__DOCUMENT PASSAGE__
======
Super, payroll and other taxes

Businesses may have other tax obligations, including:

Superannuation guarantee

Superannuation (also known as ‘super’) is money paid to staff to provide for their retirement. Generally, if you pay an employee $450 or more before tax in a calendar month you will have to pay super on top of their wages.

The minimum you must pay is the superannuation guarantee (SG).

  • The SG is currently 10 per cent of an employee’s ordinary time earnings.
  • You must pay SG at least four times per year, by the quarterly due dates.
  • Payments must be made to a complying super fund. Most employees are eligible to choose their fund.
  • Additional charges may apply if you don’t pay the SG on time.

Small Business Superannuation Clearing House

The clearing house allows you to pay your super contributions in one transaction to a single location. It is designed to make the payment process easier, reducing red tape and compliance costs.

The clearing house is a free online service for businesses that have:

  • 19 or fewer employees or
  • an aggregated turnover below $2 million.

TIP: All businesses must be compliant with SuperStream. The clearing house can assist you.

Payroll tax

Payroll tax, administered by the Department of Finance, is a general purpose tax assessed on wages paid by employers in Western Australia.

For most small businesses a tax rate of 5.5 per cent applies when your wages bill exceeds $1,000,000 per year (or $92,000 per month). 

The Department of Finance has more information on payroll tax.

Fringe benefit tax (FBT)

Employers pay FBT on some benefits provided to their staff, their staff’s families or other associates. The benefit may be in addition to, or part of, their salary or wages package.

Types of fringe benefits can include:

  • allowing a staff member to use a work vehicle for personal use
  • giving a staff member a low interest loan
  • paying staff private health insurance costs
  • providing entertainment such as food, drink or recreation to staff.

Capital gains tax (CGT)

A capital gain or loss is the difference between the amount you receive when you sell an asset compared to what the asset cost you. Not all assets attract CGT. You declare your capital gain in your annual tax return.
======
__SUPPLIED INFORMATION__
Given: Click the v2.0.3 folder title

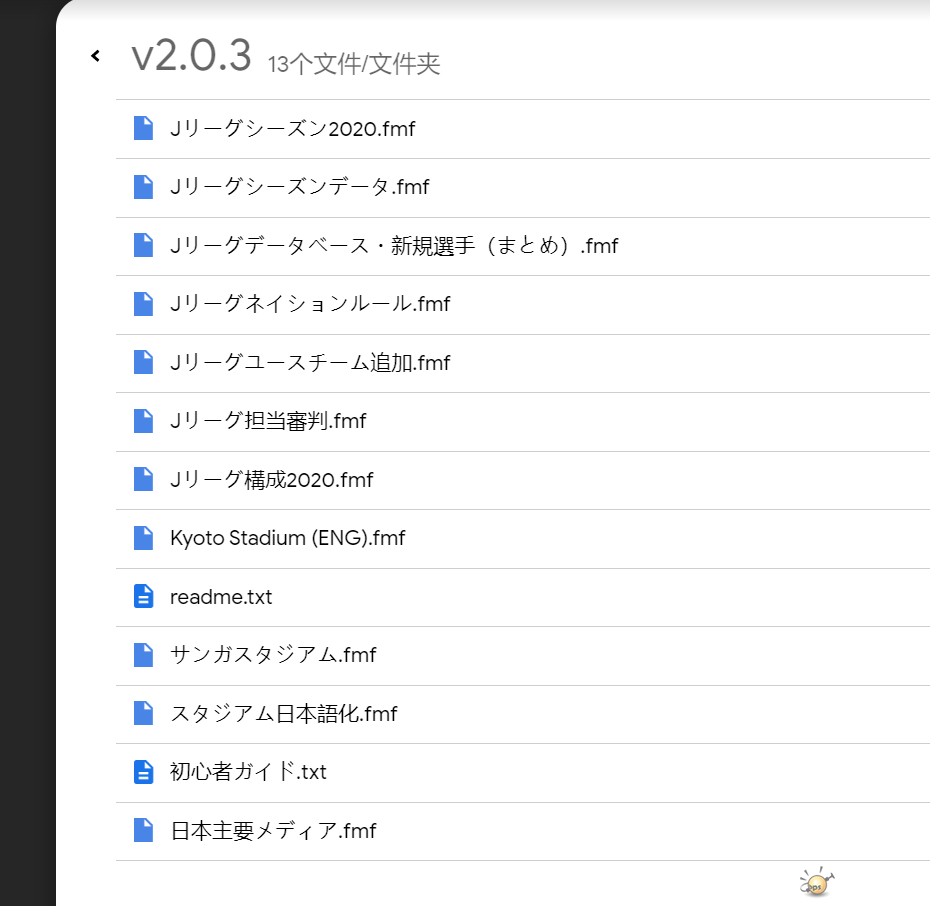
======
Can you extract the part of the business tax passage that begins at the words that have "Businesses may have" and stops after "SG on time.", copying it word for word?

Businesses may have other tax obligations, including:

Superannuation guarantee

Superannuation (also known as ‘super’) is money paid to staff to provide for their retirement. Generally, if you pay an employee $450 or more before tax in a calendar month you will have to pay super on top of their wages.

The minimum you must pay is the superannuation guarantee (SG).

  • The SG is currently 10 per cent of an employee’s ordinary time earnings.
  • You must pay SG at least four times per year, by the quarterly due dates.
  • Payments must be made to a complying super fund. Most employees are eligible to choose their fund.
  • Additional charges may apply if you don’t pay the SG on time.